XGBoost For Regression

Aryan
Aug 11
7 min read

Problem Statement

Let's consider a simple regression problem. We have a student dataset with two columns:

Input feature: CGPA (Cumulative Grade Point Average)
Target output: Package (in LPA – Lakhs Per Annum)

We have data for four students, as shown below:

We can visualize this data using a scatter plot:

X-axis → CGPA
Y-axis → Package

Our goal is to apply XGBoost Regression to this data. Once the model is trained, if a new student tells us their CGPA, we can predict their expected package.

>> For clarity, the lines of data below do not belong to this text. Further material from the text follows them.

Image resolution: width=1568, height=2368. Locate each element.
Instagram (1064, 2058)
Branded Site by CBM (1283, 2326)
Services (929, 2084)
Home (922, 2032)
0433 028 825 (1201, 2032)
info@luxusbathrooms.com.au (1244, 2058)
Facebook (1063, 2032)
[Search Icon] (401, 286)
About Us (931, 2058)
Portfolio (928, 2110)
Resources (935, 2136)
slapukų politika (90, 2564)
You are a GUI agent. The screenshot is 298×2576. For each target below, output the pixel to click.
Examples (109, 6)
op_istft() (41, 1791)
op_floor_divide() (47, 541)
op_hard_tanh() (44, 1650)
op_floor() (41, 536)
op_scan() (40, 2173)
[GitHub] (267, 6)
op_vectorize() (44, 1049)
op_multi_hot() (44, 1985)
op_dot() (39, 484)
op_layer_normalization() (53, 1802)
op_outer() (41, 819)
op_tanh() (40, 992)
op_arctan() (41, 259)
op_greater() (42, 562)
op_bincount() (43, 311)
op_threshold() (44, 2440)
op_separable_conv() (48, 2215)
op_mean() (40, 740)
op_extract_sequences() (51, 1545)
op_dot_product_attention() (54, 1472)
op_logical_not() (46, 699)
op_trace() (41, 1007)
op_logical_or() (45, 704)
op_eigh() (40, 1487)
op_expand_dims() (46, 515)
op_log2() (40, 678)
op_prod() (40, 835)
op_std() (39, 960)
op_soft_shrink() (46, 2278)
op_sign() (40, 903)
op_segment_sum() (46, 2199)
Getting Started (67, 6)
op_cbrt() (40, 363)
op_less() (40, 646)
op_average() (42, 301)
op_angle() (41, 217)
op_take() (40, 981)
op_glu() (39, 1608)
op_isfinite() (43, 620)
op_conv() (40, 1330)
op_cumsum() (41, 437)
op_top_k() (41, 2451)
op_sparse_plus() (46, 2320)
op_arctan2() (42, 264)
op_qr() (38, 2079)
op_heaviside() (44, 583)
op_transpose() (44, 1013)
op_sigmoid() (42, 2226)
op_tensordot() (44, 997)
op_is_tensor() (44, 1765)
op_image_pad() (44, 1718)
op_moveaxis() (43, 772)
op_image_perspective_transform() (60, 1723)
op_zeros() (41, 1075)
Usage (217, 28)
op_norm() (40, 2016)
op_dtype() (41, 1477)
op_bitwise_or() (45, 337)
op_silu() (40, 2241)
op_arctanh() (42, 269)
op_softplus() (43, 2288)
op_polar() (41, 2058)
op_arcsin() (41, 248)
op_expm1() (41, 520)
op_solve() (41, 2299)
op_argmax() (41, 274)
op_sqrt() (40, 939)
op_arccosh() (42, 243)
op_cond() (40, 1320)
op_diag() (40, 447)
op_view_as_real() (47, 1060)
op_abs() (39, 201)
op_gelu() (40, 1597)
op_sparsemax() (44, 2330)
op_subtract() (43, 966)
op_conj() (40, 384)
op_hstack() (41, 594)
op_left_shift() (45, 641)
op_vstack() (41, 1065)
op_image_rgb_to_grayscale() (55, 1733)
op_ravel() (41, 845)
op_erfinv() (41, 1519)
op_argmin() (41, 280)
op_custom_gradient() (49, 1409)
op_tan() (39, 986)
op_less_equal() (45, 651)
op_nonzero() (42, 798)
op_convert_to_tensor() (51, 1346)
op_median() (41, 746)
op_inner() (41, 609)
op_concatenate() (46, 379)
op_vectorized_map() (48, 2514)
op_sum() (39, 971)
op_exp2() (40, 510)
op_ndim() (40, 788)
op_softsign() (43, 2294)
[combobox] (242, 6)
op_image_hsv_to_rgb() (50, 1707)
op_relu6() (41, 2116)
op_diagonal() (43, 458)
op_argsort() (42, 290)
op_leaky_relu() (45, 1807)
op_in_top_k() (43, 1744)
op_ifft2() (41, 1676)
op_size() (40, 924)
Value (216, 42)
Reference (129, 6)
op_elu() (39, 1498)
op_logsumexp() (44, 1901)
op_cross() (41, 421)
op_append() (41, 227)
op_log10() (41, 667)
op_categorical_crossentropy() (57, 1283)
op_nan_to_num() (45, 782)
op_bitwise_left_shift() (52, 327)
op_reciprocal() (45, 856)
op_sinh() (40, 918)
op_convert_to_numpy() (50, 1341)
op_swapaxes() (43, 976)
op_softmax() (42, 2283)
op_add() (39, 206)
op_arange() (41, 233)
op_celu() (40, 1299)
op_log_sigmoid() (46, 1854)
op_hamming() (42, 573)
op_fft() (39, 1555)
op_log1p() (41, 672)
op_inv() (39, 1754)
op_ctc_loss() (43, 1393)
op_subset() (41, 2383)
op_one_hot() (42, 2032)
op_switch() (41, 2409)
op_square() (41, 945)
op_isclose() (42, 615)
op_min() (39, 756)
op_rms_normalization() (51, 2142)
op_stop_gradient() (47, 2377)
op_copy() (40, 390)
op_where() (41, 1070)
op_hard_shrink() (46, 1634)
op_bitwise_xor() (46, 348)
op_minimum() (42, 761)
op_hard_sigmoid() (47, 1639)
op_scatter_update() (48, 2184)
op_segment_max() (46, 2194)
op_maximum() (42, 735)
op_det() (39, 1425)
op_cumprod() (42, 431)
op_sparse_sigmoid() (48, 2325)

This example will help us understand how XGBoost can be used to solve regression problems step-by-step.

Solution Overview

Let’s take a quick look at how XGBoost solves a regression problem. While XGBoost includes many optimizations for both performance and speed, at its core, it is still a form of Gradient Boosting. So, the way gradient boosting solves regression problems is essentially how XGBoost does it too — with a few key differences.

We need to predict the package using CGPA. In gradient boosting, we begin with a base estimator, which is usually the mean of the target variable.

So, in Stage 1, if someone asks us the package of a new student, without even considering the CGPA, we would simply predict the mean of the packages of the four students.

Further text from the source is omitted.